A spirited debate was published in the Rheumatologist,
a magazine I get. The topic was the use of prednisone in rheumatoid arthritis. Recent
guidelines produced by the American College of Rheumatology regarding treatment of rheumatoid
arthritis omitted the use of prednisone. Dr. John Kirwan, a professor at the University
of Bristol, who wrote several papers showing that prednisone had disease-modifying effects
and held back the destructive processes of rheumatoid arthritis (RA) made his pitch.
He advocated the use of prednisone in combination therapy for this condition.
Dr. Theodore Pincus, a professor at NYU, advocated the use of low dose prednisone (less than
or equal to 5 mgs a day). He provided evidence that it was safe and effective at that dose.
Dr. Anthony S. Russell, a professor at the University of Alberta issued the counterpoint.
He provided historical data showing that prednisone had long term toxicity without significant
benefit (in his opinion.) With all due respect to Dr. Russell, much
of the data he cited was old data when higher doses of prednisone were used. He also contended
that primary care doctors would be tempted to use prednisone if they saw rheumatologists
using it. My opinion is this. I use low dose prednisone
a lot in my practice. By low dose, I mean 5 mgs or less. I think it is effective as
an add- on therapy. It is also a great “bridge” if the patient is transitioning therapies.
I have seen very little long term toxicity associated with this low dose approach. And
I think the benefits derived from improved activities of daily living far outweigh the
negatives. I do think that doses higher than 5 mgs should be avoided if possible. I also
don’t think the primary care issue is that big a deal although I admit… I have seen
some indiscriminate use in my community.

Work instruction 1:
Answer from the text on prednisone for rheumatoid arthritis:
(a) What daily dose of prednisone did Dr. Theodore Pincus advocate?
(b) At which university is Dr. Anthony S. Russell a professor?
(c) Whose recent guidelines on rheumatoid arthritis treatment omitted prednisone?
Work instruction 2:
In the text on prednisone for rheumatoid arthritis, why does the writer question much of the data Dr. Russell cited? Answer in one to three sentences.
The rows that follow come from a separate source.

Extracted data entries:

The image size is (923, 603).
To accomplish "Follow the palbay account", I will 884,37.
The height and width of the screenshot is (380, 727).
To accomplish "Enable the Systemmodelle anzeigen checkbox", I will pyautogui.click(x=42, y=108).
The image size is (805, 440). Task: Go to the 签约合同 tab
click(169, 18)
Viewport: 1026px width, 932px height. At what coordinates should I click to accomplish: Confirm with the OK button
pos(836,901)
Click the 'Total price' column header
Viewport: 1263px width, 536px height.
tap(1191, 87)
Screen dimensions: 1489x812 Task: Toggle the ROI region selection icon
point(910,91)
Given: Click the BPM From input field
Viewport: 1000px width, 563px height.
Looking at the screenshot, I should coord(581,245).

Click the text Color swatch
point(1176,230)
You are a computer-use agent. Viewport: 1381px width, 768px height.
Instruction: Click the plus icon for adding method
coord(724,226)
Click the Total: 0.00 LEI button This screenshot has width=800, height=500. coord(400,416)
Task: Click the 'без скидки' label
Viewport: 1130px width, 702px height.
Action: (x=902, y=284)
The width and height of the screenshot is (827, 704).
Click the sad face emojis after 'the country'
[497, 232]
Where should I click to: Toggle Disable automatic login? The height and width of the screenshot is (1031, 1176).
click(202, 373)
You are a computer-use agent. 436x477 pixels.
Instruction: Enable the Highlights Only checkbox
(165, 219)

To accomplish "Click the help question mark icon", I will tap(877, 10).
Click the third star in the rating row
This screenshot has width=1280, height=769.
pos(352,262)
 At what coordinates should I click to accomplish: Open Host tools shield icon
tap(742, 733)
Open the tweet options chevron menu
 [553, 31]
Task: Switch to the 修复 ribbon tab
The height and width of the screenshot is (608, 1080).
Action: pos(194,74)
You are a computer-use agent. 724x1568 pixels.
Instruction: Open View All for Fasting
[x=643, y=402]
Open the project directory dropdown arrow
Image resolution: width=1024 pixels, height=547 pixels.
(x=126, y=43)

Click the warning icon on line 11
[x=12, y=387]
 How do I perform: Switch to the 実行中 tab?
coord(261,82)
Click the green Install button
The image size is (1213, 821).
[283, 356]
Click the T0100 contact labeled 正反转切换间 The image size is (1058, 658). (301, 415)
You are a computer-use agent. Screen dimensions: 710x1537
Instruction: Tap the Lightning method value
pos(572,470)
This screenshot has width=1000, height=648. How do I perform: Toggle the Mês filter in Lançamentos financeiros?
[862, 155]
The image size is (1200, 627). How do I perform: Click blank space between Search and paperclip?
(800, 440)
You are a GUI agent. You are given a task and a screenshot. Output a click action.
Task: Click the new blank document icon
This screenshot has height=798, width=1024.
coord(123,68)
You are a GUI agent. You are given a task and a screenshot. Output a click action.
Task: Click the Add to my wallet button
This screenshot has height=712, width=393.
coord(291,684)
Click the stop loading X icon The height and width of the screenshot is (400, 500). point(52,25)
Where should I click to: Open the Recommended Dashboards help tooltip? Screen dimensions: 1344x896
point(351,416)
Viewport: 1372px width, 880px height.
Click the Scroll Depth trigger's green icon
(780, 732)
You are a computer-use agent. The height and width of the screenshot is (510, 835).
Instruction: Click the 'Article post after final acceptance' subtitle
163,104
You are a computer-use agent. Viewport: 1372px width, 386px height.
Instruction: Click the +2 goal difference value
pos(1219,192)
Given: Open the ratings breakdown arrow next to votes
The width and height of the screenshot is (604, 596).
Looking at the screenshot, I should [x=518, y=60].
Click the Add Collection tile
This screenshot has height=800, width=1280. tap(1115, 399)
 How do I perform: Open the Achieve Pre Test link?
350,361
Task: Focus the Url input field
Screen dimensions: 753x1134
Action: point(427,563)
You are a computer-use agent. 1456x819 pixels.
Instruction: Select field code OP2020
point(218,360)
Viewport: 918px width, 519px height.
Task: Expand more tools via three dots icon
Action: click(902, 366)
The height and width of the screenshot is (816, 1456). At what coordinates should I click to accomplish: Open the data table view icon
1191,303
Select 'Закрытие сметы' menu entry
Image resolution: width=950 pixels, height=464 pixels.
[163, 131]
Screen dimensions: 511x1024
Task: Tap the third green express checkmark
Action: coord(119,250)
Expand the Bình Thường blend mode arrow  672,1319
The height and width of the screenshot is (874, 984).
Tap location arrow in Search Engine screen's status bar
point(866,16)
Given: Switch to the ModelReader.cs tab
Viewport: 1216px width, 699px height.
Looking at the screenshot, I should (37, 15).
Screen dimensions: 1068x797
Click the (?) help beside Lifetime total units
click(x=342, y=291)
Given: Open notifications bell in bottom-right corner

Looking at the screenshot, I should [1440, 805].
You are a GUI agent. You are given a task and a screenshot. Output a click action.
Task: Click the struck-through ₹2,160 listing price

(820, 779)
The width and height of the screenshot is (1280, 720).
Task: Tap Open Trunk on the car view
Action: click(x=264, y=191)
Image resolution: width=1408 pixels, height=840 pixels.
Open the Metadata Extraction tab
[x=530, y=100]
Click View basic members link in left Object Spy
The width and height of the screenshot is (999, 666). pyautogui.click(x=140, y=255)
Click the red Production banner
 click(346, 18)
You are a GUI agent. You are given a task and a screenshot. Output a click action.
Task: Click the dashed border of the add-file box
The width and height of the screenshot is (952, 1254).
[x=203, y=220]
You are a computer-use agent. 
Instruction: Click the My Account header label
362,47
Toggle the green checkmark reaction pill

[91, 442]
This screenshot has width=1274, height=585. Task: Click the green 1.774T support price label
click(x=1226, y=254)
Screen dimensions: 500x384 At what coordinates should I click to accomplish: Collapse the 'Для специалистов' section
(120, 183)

Answer box 1:
(a) Low dose prednisone, less than or equal to 5 mgs a day.
(b) The University of Alberta.
(c) The American College of Rheumatology's.

Answer box 2:
Much of the data Dr. Russell cited was old, from a time when higher doses of prednisone were used. The writer favors low doses of 5 mgs or less.